Why Can’t My Marketing Data Work Harder?
Marketers harvest data like Kansas harvests wheat – and just like those farm silos, marketers’ data stores are bulging. But too often, that data just sits there.
According to a recent Neustar-Digiday report, 35 percent of marketing professionals say that their data collection is only “moderately effective” in meeting business needs – while thirteen percent said it “isn’t very effective.”
That’s nearly 50 percent who think their data should work harder. What gives?
Abundant data is great… if you can use it.
In our report, Jason Kint, president of the Online Publisher’s Association, points out that data collection is much cheaper than in the past.
“If you go to some websites, there’ll literally be more than 100 tags and cookies on a single webpage collecting data for third parties,” he says. “The cost of collecting that data is almost insignificant now.”
If collecting data is cheap, why not collect more? Sounds good. Until you try to make sense of it all. Asked to name their biggest data challenges, respondents to the survey feeding the report listed technology limitations, internal resources and the need for better systems and practices. Together, they add up to the mother of all challenges.
Where do you plug this stuff in?
According to the report, half of marketers can’t link data across their growing channels. With up-to-date cross-channel data, you’re able to create profiles of individual customers. In turn, you can send relevant messages across touchpoints and devices. Without cross-channel links, your data isn’t combining in useful—sorry, “actionable”—ways to drive conversions.
The plot thickens. The report shows that even those who can link are using traditional data points, mostly location information, like phone numbers and home addresses, as well as demographics. Surprisingly, only 35 percent are incorporating psychographic profile data (likes, values, attitudes) into customer profiles. There’s a ton of opportunity to create richer profiles.
Opportunity #1: unifying and reusing customer profiles across channels. Roughly 25 percent of respondents are unable to pull this off. For them, cross-channel targeting is a migraine-inducing problem. How do they know, for instance, if a desktop user is the same person who visited on a tablet, due to mobile’s inability to drop cookies?

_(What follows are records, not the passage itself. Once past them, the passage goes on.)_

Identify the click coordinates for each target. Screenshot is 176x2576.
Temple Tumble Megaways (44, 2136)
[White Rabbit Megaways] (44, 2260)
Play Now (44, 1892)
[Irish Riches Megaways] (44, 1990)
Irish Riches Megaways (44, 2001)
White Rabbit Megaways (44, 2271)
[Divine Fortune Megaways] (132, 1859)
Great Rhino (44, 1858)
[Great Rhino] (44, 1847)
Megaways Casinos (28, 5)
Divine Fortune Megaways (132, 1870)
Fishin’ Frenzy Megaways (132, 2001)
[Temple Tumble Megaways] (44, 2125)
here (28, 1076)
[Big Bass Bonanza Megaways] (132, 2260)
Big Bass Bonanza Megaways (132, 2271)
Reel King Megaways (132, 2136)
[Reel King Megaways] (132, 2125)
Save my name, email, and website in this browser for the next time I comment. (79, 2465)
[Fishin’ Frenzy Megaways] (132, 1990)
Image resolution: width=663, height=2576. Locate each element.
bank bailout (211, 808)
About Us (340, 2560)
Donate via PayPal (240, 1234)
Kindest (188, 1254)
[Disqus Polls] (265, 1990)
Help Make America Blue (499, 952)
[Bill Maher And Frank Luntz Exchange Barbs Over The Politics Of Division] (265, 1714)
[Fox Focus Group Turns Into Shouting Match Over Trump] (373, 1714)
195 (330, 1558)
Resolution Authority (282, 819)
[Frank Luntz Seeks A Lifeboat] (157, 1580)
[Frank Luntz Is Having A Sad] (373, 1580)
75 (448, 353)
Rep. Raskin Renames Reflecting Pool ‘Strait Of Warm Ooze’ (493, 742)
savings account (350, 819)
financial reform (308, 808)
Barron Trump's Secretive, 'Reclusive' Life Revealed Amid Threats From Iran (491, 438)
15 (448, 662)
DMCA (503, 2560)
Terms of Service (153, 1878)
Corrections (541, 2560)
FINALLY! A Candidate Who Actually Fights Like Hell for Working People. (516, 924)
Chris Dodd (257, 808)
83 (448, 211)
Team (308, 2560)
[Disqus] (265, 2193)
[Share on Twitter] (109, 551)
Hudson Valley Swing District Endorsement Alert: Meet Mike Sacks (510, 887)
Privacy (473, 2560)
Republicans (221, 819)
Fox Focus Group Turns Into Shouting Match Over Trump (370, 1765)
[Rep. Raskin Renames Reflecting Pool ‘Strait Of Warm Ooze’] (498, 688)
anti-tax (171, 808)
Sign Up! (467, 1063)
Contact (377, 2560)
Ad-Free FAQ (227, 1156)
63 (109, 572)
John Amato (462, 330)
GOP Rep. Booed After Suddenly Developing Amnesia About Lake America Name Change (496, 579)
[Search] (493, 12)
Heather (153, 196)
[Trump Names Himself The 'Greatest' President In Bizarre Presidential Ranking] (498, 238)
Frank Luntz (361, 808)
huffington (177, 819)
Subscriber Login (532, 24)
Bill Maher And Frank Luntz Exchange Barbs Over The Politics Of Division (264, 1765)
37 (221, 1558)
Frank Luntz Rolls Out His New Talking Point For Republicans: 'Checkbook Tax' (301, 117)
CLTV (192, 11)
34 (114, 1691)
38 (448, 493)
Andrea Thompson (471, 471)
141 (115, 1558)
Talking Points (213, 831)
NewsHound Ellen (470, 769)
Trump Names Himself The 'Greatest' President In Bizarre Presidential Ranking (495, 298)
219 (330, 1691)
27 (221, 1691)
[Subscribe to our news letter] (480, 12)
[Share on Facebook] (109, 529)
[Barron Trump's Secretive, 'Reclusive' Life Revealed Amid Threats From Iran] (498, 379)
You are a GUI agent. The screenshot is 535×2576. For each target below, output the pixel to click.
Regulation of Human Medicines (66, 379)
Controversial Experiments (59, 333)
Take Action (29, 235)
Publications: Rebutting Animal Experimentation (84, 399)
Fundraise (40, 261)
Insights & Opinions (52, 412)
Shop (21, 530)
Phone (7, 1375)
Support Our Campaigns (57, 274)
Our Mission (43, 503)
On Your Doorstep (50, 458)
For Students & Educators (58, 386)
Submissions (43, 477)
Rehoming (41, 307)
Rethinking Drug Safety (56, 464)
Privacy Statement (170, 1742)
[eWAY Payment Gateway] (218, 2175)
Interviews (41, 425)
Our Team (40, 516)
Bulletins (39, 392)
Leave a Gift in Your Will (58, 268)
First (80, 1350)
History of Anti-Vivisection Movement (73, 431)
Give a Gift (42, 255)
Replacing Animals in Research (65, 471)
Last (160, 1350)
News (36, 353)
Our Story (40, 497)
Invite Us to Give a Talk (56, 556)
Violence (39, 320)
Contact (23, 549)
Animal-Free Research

The forecast: cloudy today, brighter tomorrow.
Again, the report shows that only 35 percent of respondents said their data collection was even moderately effective. On the slightly sunnier side, 94 percent said the effectiveness of their data collection is just as good, if not better, than a year ago.
What’s improved? Fifty five percent said the ability to target customers, while 48 percent said the impact of marketing campaigns. However, this still hasn’t changed the game. Roughly a third of survey respondents find it difficult to predict customer purchasing behavior.
The report’s findings track with other Neustar research. In an early 2014 report with Multichannel Merchant, Neustar found that 70 percent of marketers think a better cross-channel strategy is either “important” or “very important”—but only 19 percent are currently linking data across channels. Over 60 percent either have or will soon have an omnichannel strategy—presumably one that calls for investing in data solutions.
So there’s reason for hope. Said one respondent to the Neustar-Digiday survey, “More knowledge means the ability to better both our product and the user experience.” And more and more and more and more knowledge? Better systems, please.